• _Problem statement_
Make a verbatim copy of all the records. Skip every image.

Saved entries
-------

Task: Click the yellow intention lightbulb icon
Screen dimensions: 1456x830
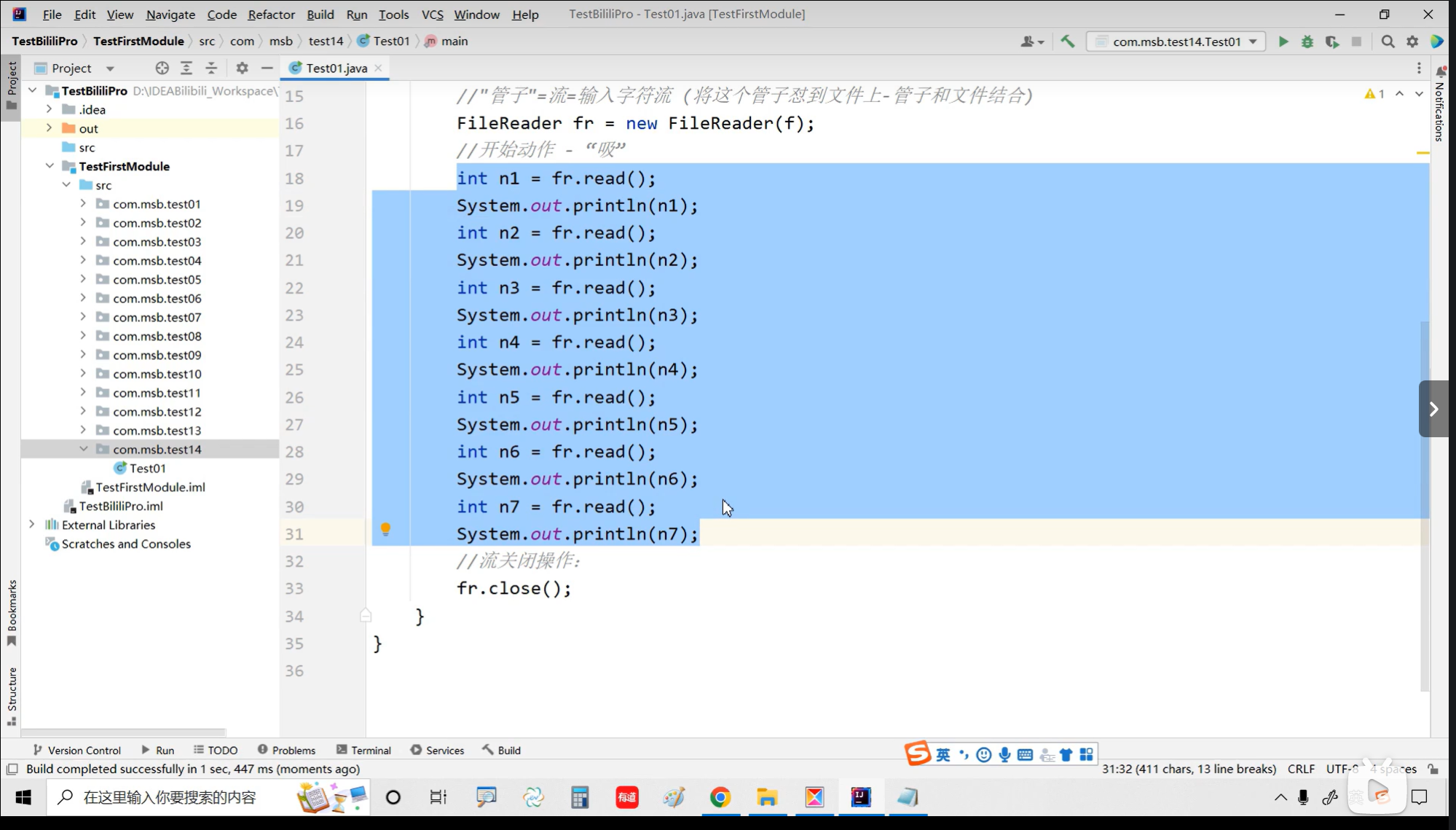Action: [385, 529]
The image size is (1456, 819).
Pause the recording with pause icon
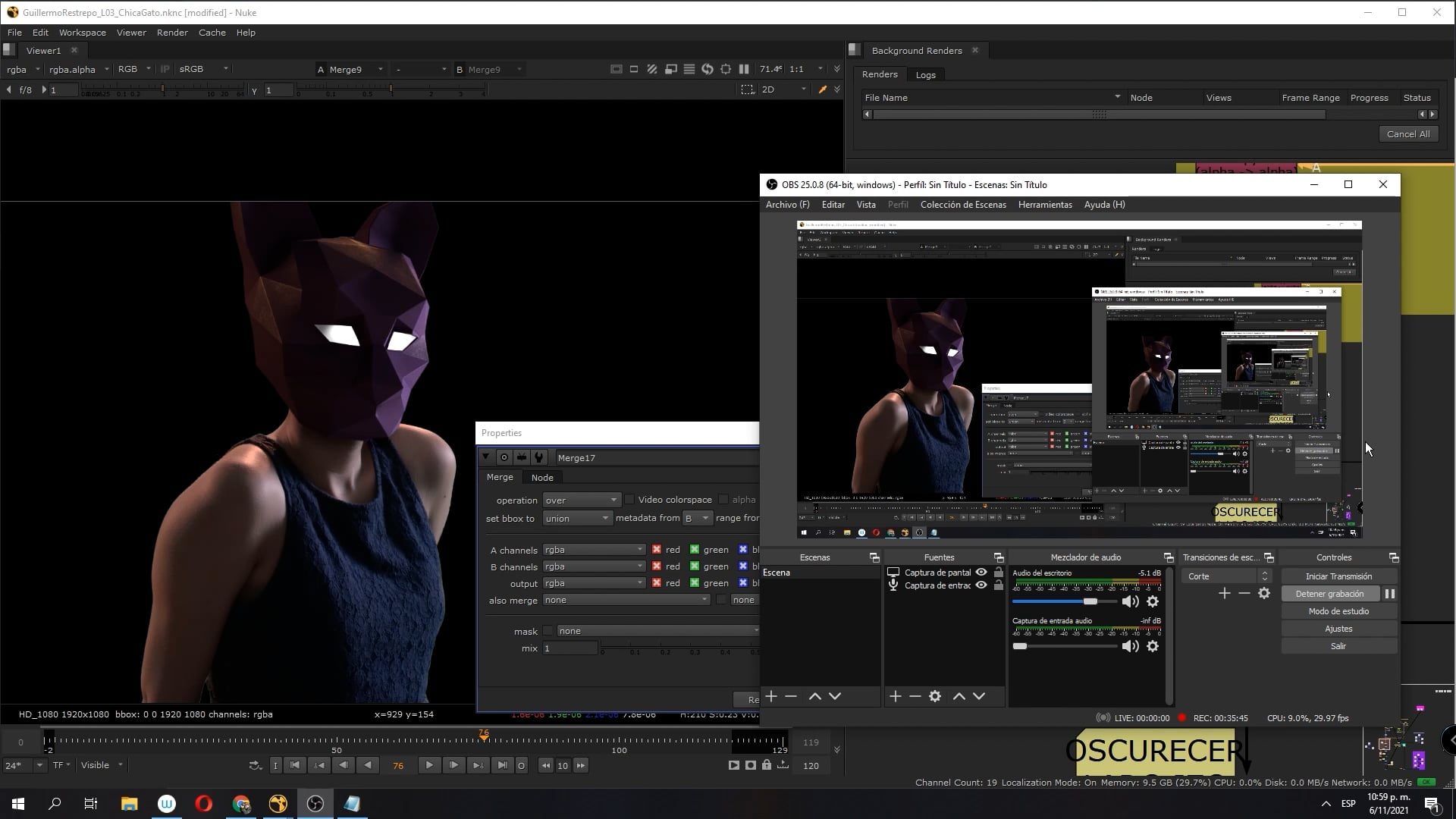[1390, 594]
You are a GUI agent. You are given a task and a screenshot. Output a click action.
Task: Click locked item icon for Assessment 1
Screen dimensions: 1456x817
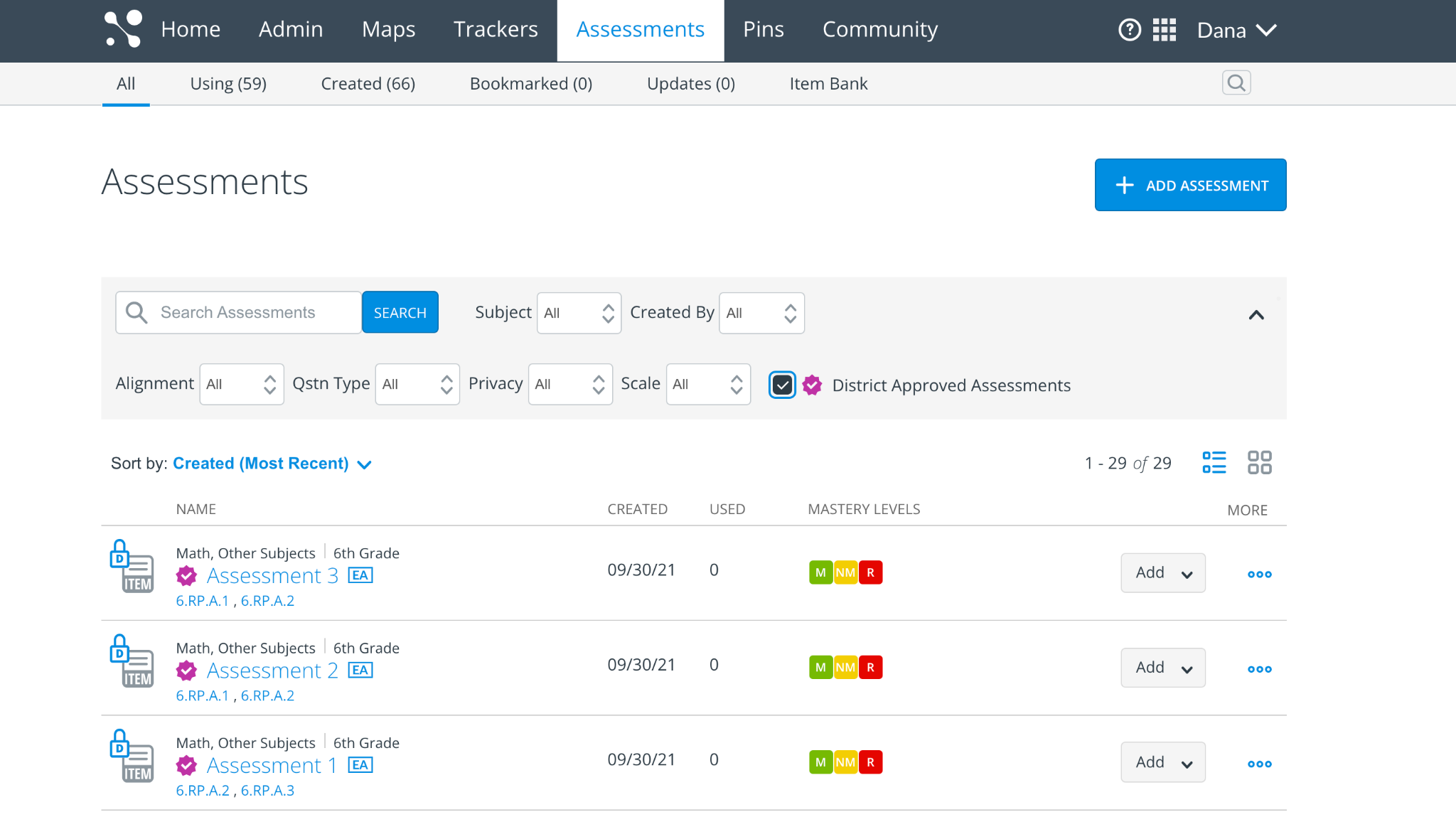pos(132,757)
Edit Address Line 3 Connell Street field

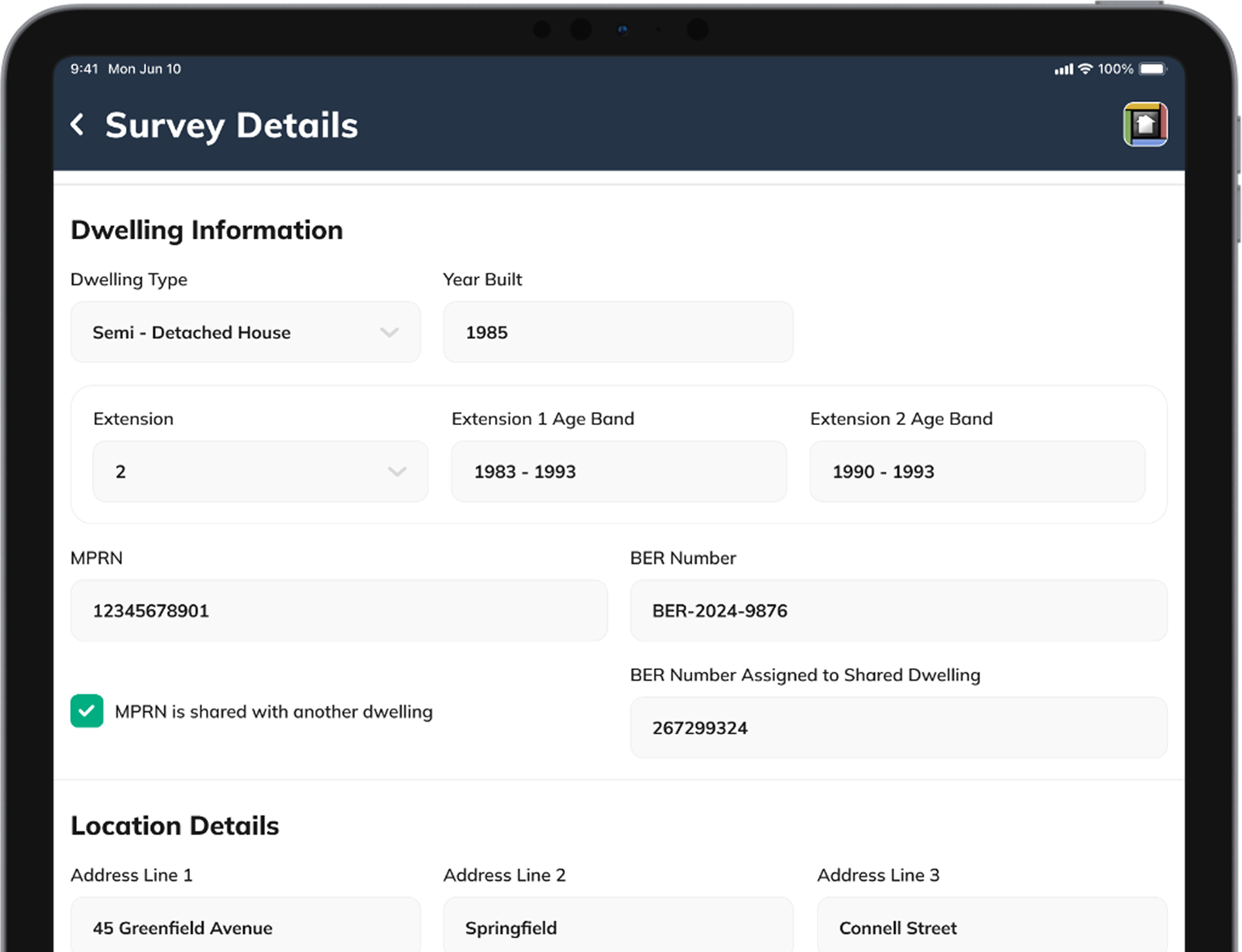991,926
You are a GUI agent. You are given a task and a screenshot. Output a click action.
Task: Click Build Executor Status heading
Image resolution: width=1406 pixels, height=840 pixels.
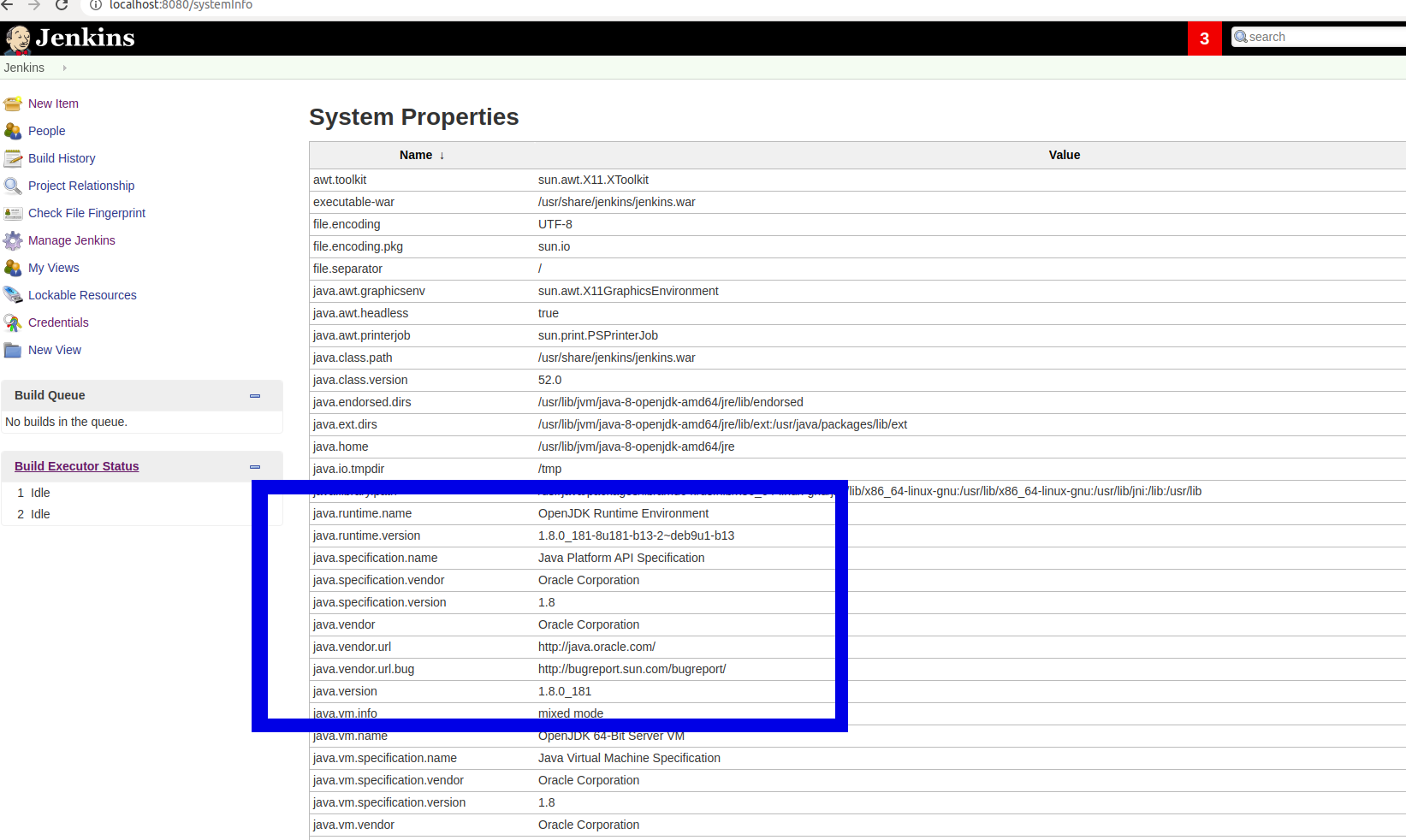coord(76,466)
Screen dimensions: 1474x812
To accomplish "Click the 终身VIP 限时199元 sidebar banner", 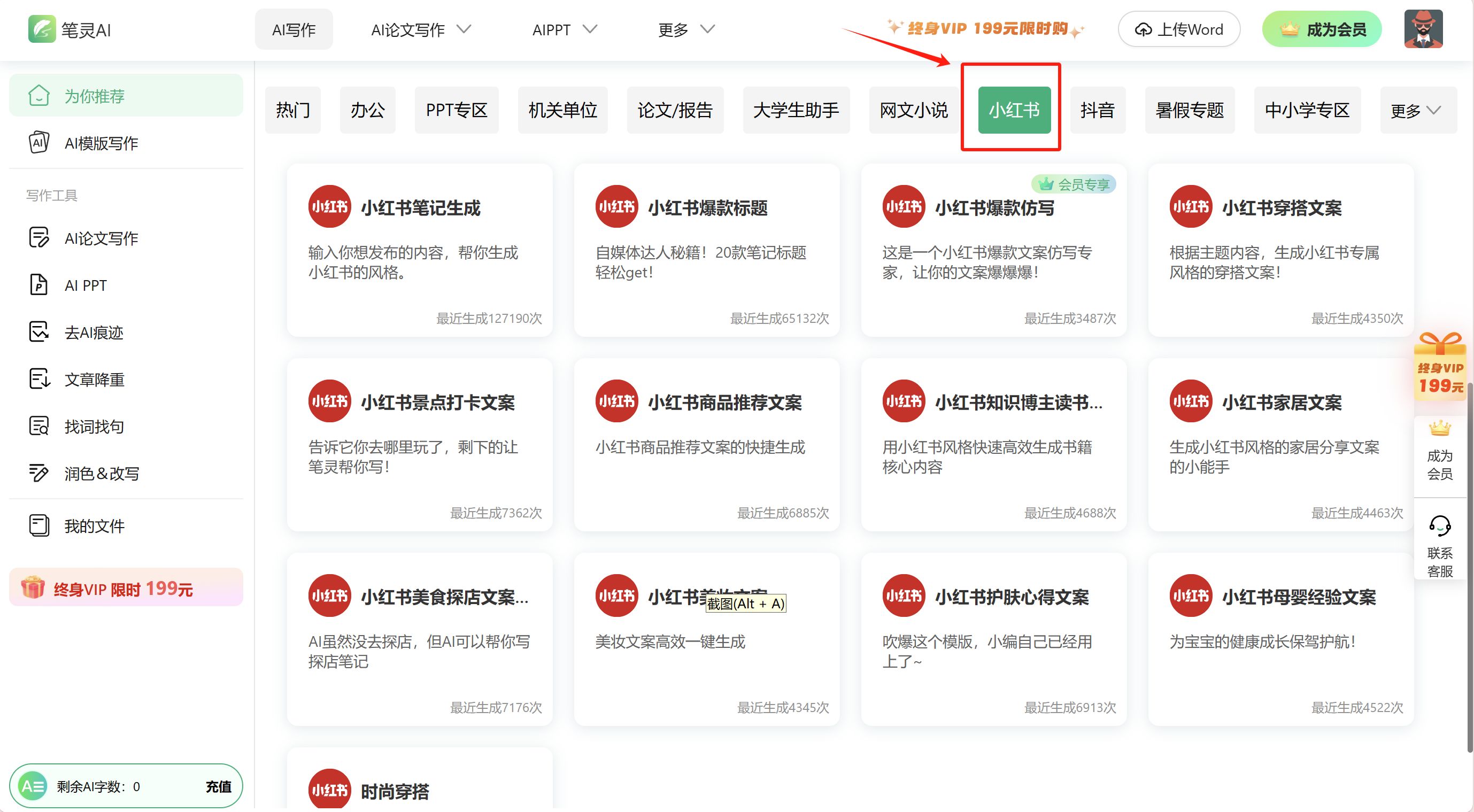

-------

• _Answer box_
Task: Click the yellow intention lightbulb icon
Screen dimensions: 1456x830
Action: [385, 529]
The image size is (1456, 819).
Pause the recording with pause icon
[1390, 594]
You are a GUI agent. You are given a task and a screenshot. Output a click action.
Task: Click locked item icon for Assessment 1
Screen dimensions: 1456x817
pos(132,757)
Edit Address Line 3 Connell Street field

991,926
You are a GUI agent. You are given a task and a screenshot. Output a click action.
Task: Click Build Executor Status heading
Image resolution: width=1406 pixels, height=840 pixels.
coord(76,466)
Screen dimensions: 1474x812
To accomplish "Click the 终身VIP 限时199元 sidebar banner", 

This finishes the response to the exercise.